● **YOUR TASK**:
Copy out each line below that has the word "agent" in it.

● **Data items**:

>>>>

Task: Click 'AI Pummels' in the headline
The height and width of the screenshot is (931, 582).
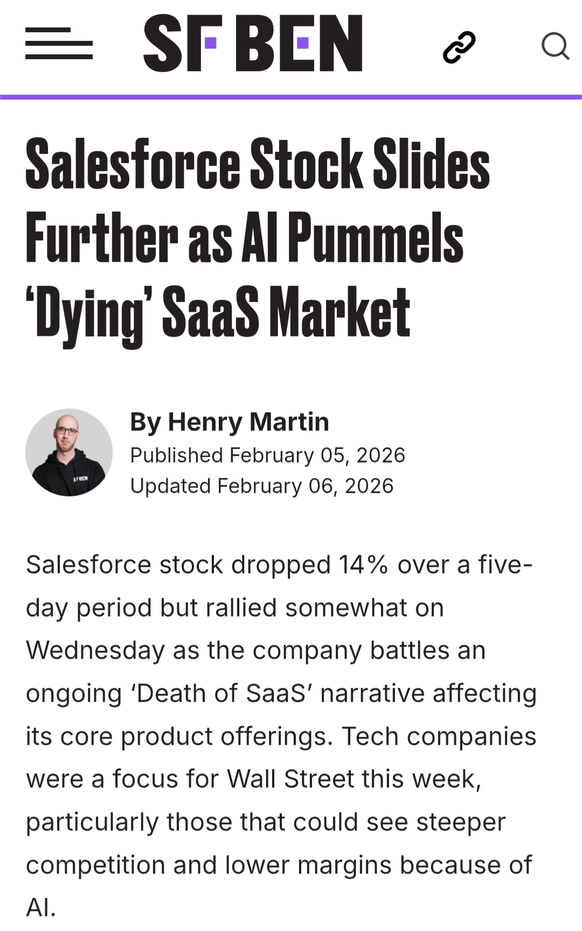Action: point(352,237)
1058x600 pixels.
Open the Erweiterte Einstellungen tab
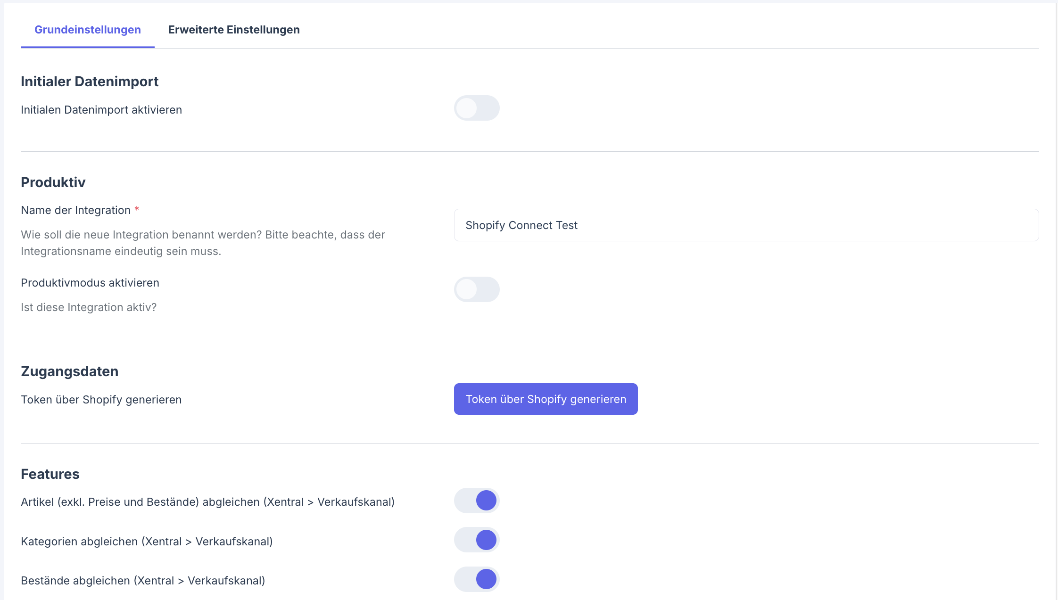(234, 30)
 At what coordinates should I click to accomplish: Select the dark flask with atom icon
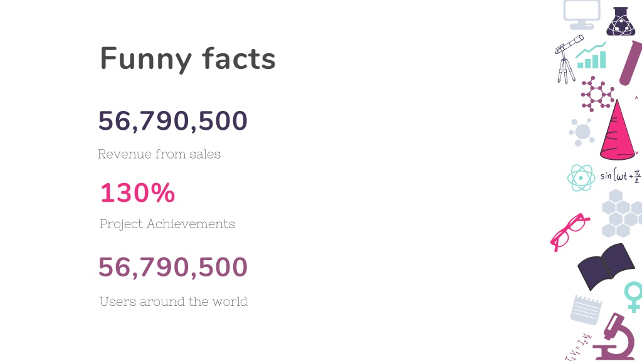point(621,21)
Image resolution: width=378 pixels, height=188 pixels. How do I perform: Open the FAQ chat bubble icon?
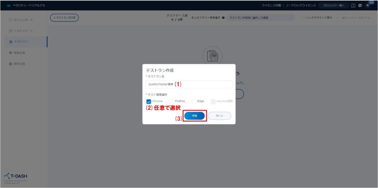(360, 6)
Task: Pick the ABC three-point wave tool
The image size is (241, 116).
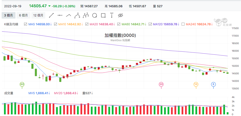Action: 77,15
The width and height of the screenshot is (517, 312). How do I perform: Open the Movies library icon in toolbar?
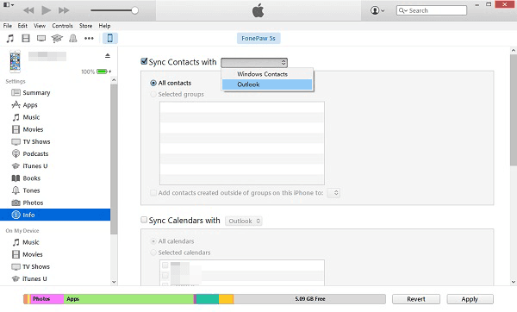click(26, 38)
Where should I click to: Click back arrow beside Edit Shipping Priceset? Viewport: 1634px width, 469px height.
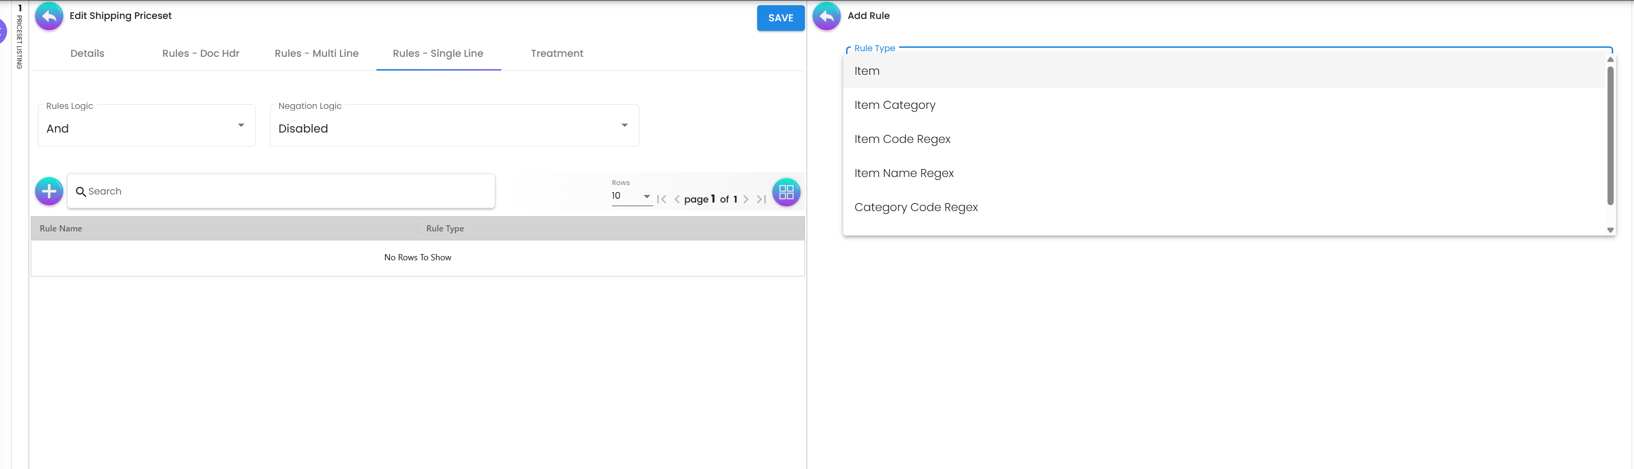tap(49, 17)
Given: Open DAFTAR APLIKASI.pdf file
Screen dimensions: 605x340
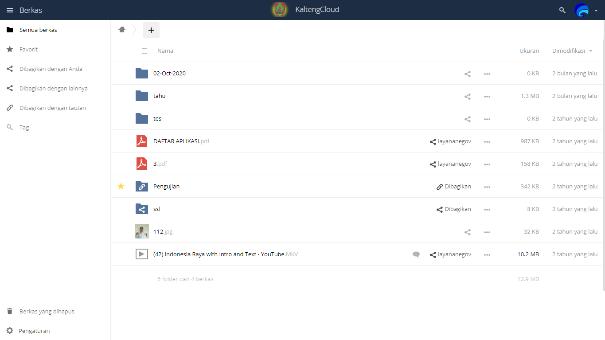Looking at the screenshot, I should coord(176,141).
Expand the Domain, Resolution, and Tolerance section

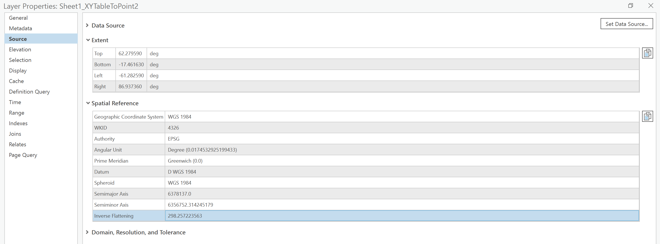(87, 232)
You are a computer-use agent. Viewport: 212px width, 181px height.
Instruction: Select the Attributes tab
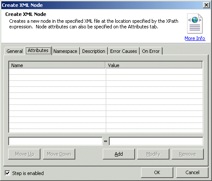(x=38, y=50)
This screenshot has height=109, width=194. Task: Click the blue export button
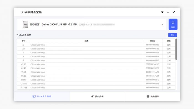pyautogui.click(x=173, y=35)
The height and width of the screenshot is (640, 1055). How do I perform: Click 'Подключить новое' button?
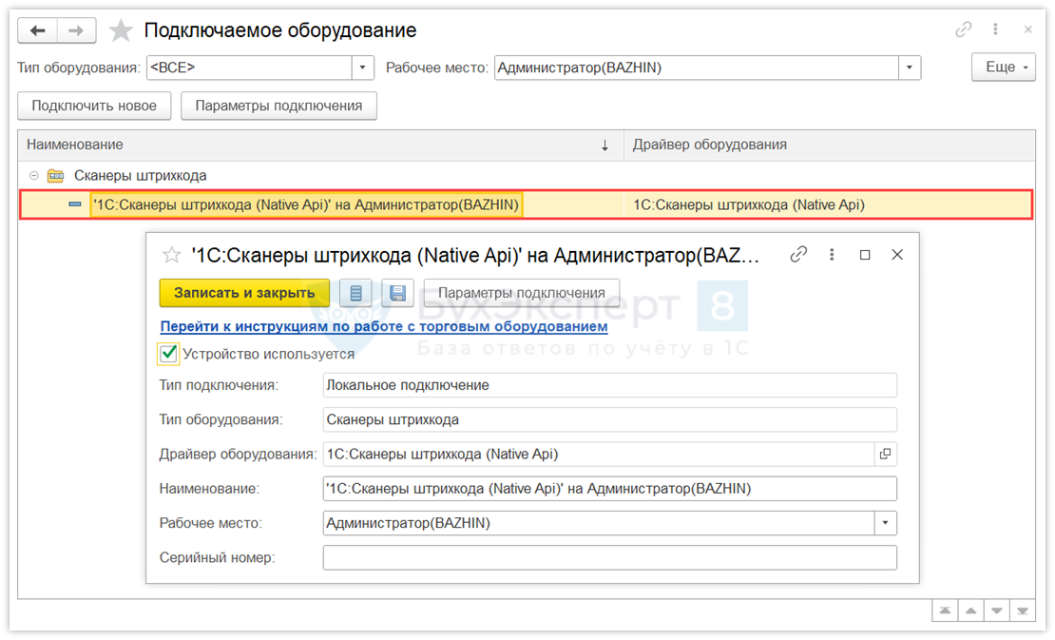[94, 106]
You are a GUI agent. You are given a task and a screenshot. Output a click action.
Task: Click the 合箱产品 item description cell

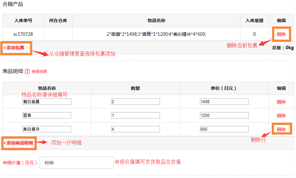tap(156, 34)
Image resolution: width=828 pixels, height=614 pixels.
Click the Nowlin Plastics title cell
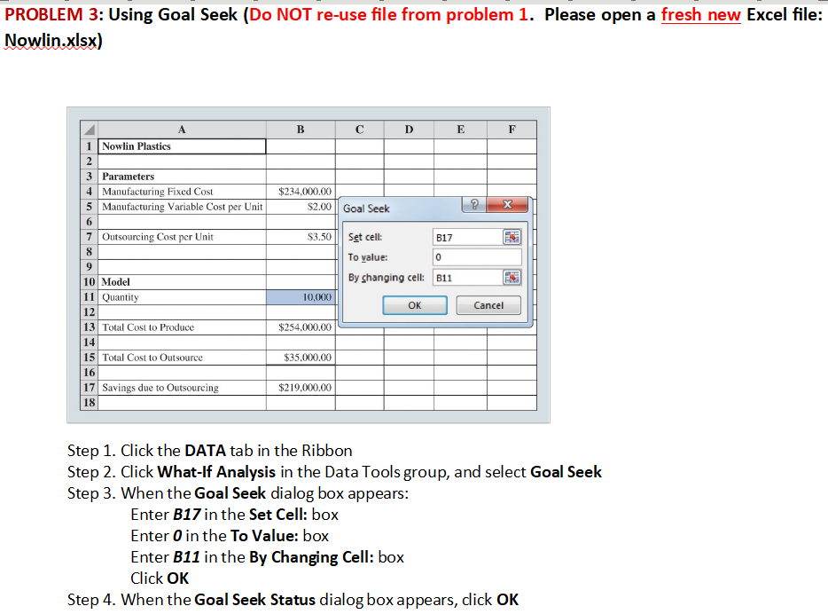click(182, 146)
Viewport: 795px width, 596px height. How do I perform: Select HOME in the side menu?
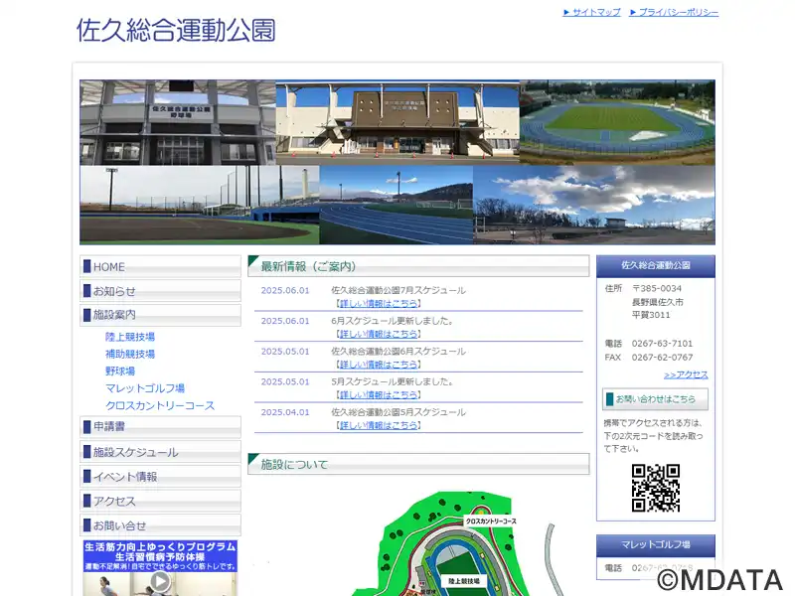[x=160, y=266]
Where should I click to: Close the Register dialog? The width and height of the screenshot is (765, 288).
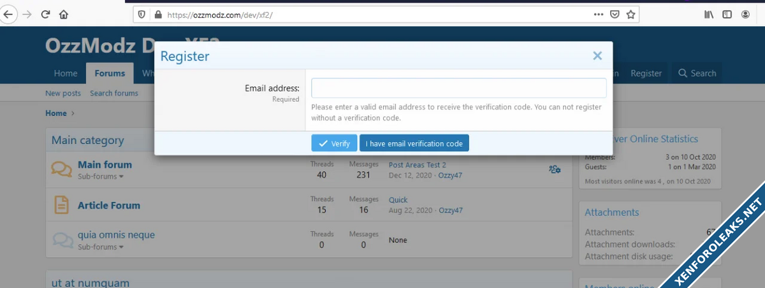(597, 56)
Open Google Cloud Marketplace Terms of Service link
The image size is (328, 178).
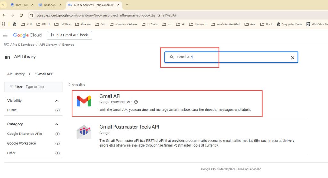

<<<<

● **WRITTEN SOLUTION**:
You are a computer-use agent. Viewport: 212px width, 181px height.
You are a GUI agent. You are given a task and a screenshot. Output a click action.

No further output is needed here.